By default, the nuu:bit edge proxy caches objects that simultaneously match all the conditions below:

  • The origin marks them as cacheable by returning either an Expires or a Cache-Control header with an s-max-age or max-age parameter larger than 0. If both are present, the Cache-Control header takes precedence. If both s-max-age and max-age are present, the former takes precedence. By default the object is cached for the duration specified by the origin:
    • If Expires is present, but Cache-Control isn’t, the cache lifetime (referred to as time-to-live (TTL)) is the difference between the time specified by the header and the current time on the edge proxy.
    • If Cache-Control is present and its [s-]max-age is larger than zero, then TTL is the value, in seconds, specified by the [s-]max-age parameter.
  • The object is requested through a GET or HEAD HTTP method. All other methods, such as POST, PUT and DELETE are not cached.
  • The browser doesn’t send any cookies with the request and the origin doesn’t set any cookies in the response. This behavior can be changed, as we will see later.
  • The object is public - that is, it doesn’t require authentication as signalled by the presence of an Authorization header in the request.

These restrictions make many, if not all objects uncacheable, mostly because the browser sends the domain cookies as part of every request for a resource in that domain, regardless of type. For example, it sends them both for HTML pages and images.

The workaround for this issue requires actual knowledge about the website structure. The cache needs to be told:

  • Which objects are cacheable and for how long, even if the origin doesn’t mark them as such.
  • Which objects are dynamically generated and, among these, which ones require cookies in order to generate the resource.

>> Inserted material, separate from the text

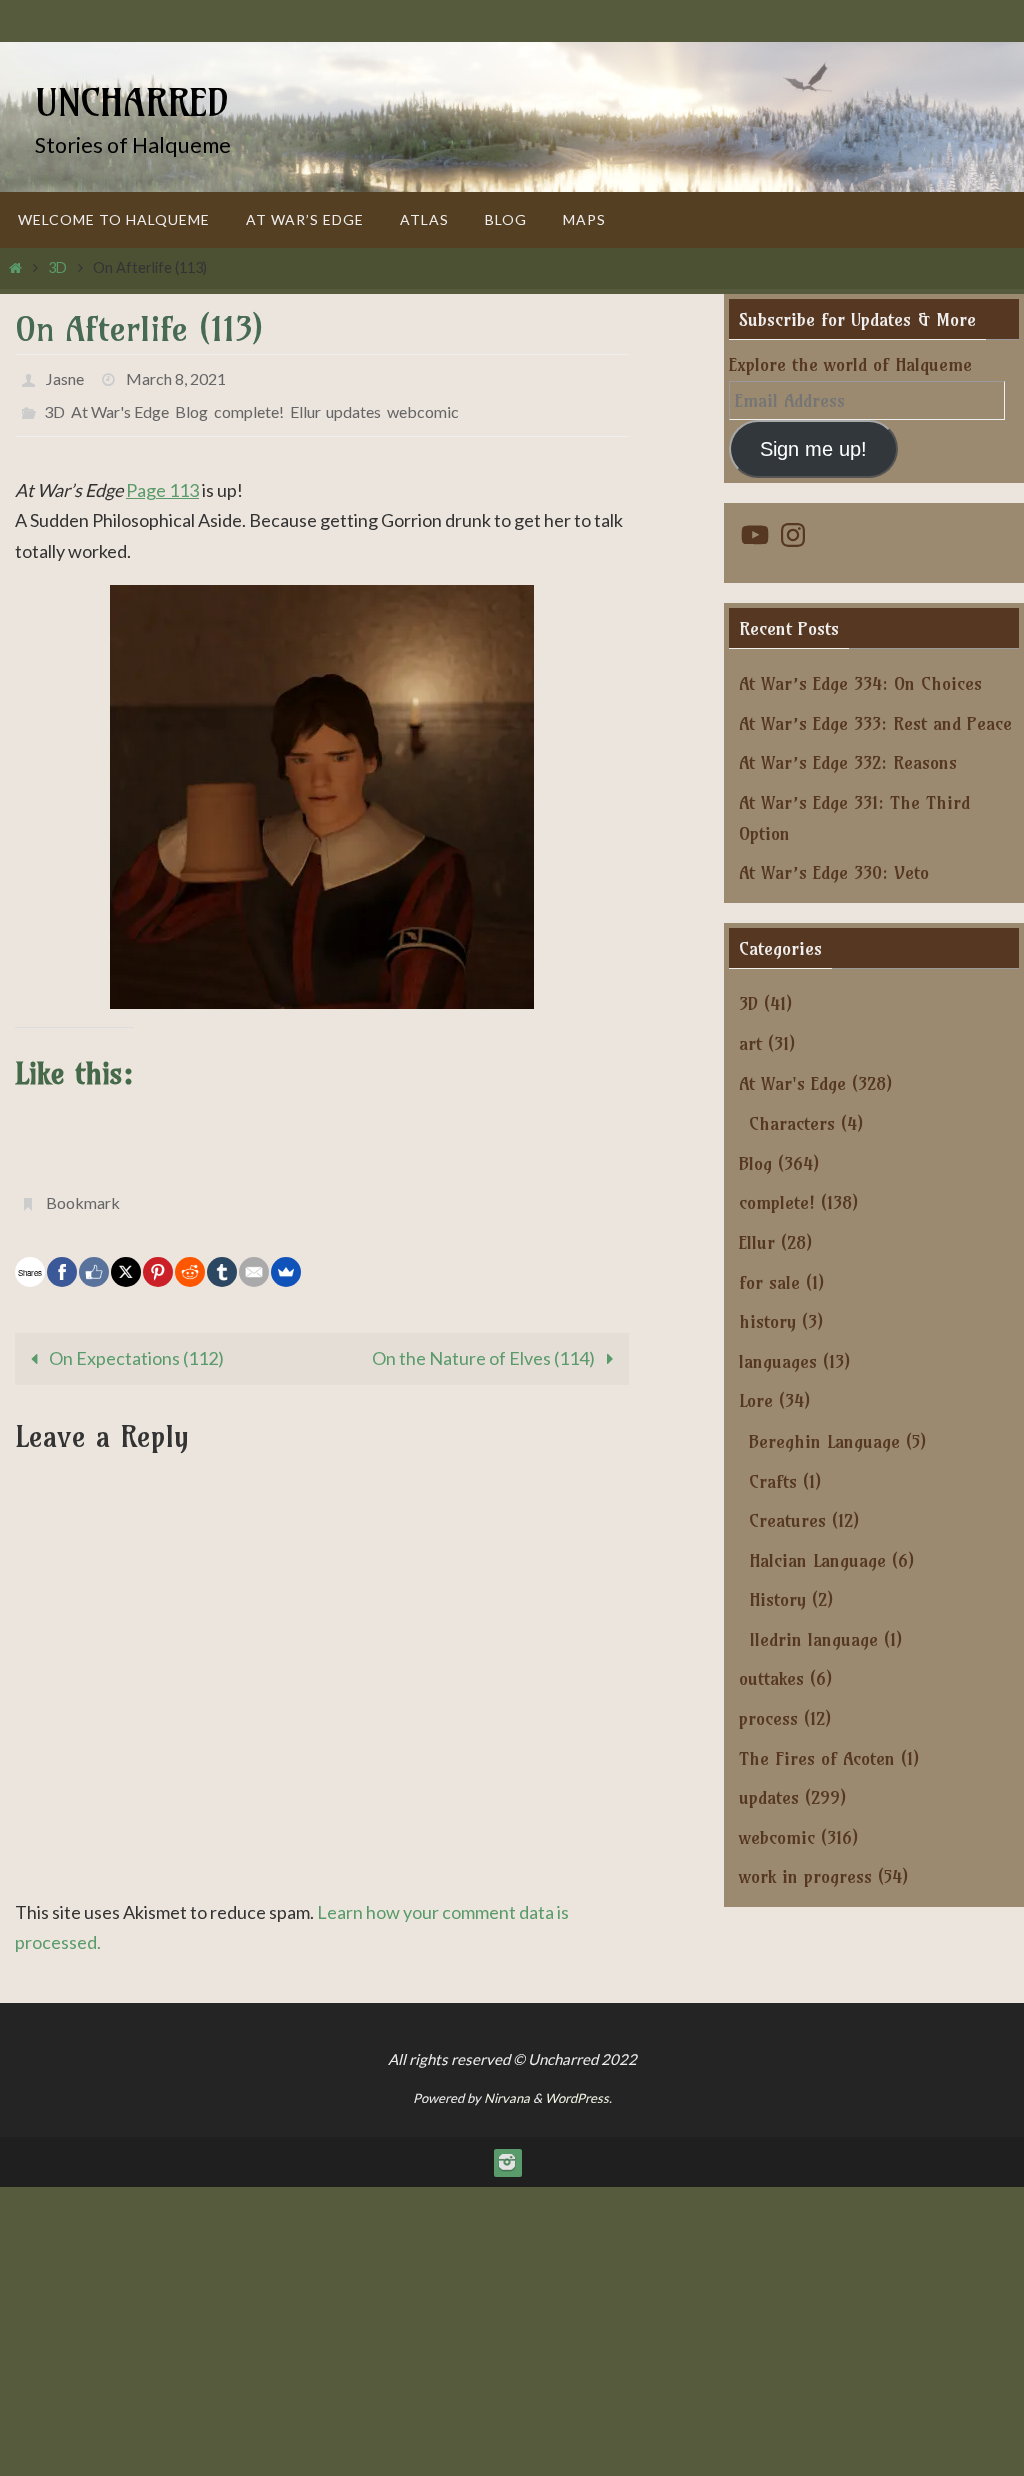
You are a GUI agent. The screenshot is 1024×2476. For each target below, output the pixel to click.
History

The nuu:bit Customer Portal allows the configuration of caching parameters for a domain. Currently, the interface allows a user to configure a list of caching rules in JSON format, as described in the section nuu:bit Caching Rules

Let us now look at how the cache actually works:

  1. A request for a resource is received from the browser.
  2. Check that all the conditions for cacheability of this resource, defined above, are met for the request:
    • If at least one of them isn’t met:

a. Download the object from the origin.
b. Override the browser TTL if necessary (see nuu:bit Caching Rules).
c. Return it to the browser without caching it.

  1. If the object is deemed cacheable:

a. Compute a hash value, composed of:

    • The domain name.
    • The full URL, containing the query string, if present. (The query string behavior can be controlled, as described below.)
    • The user agent capabilities. These capabilities are taken from the “User-Agent” request HTTP header, although the full “User-Agent” header is not used.
    • The set of request cookies that are relevant for the object, as defined through caching rules (see nuu:bit Caching Rules).

b. Check if the cache already contains an unexpired object associated with this hash value. The “stale” object TTL default is 10 seconds.

    • If it does:

i. Override the browser TTL if necessary (see nuu:bit Caching Rules).
ii. Return the cached object.

c. If the object is not in the cache or it is expired, download the object from the origin.
d. Check that all the conditions for cacheability of this resource, defined above, are met for the response:

    • If at least one of them isn’t met:

i. Override the browser TTL if necessary (see nuu:bit Caching Rules).
ii. Return the object to the browser without caching it.

e. The object is cacheable.

i. Compute the TTL of the object.
ii. Insert it into the cache and associate it with the previously computed hash value.

f. Override the browser TTL if necessary (see nuu:bit Caching Rules).
g. Return the object to the browser.

Note that given the manner in which the hash value is computed, there can be more than one instance of the same object in the cache at any time:

  • One instance for each user agent with different capabilities (mobile/desktop, supported HTML features, WebP support etc.).
  • One instance for each combination of query parameters and their values, if present.
  • One instance for each combination of cookies and their values, if cookies are allowed (see nuu:bit Caching Rules).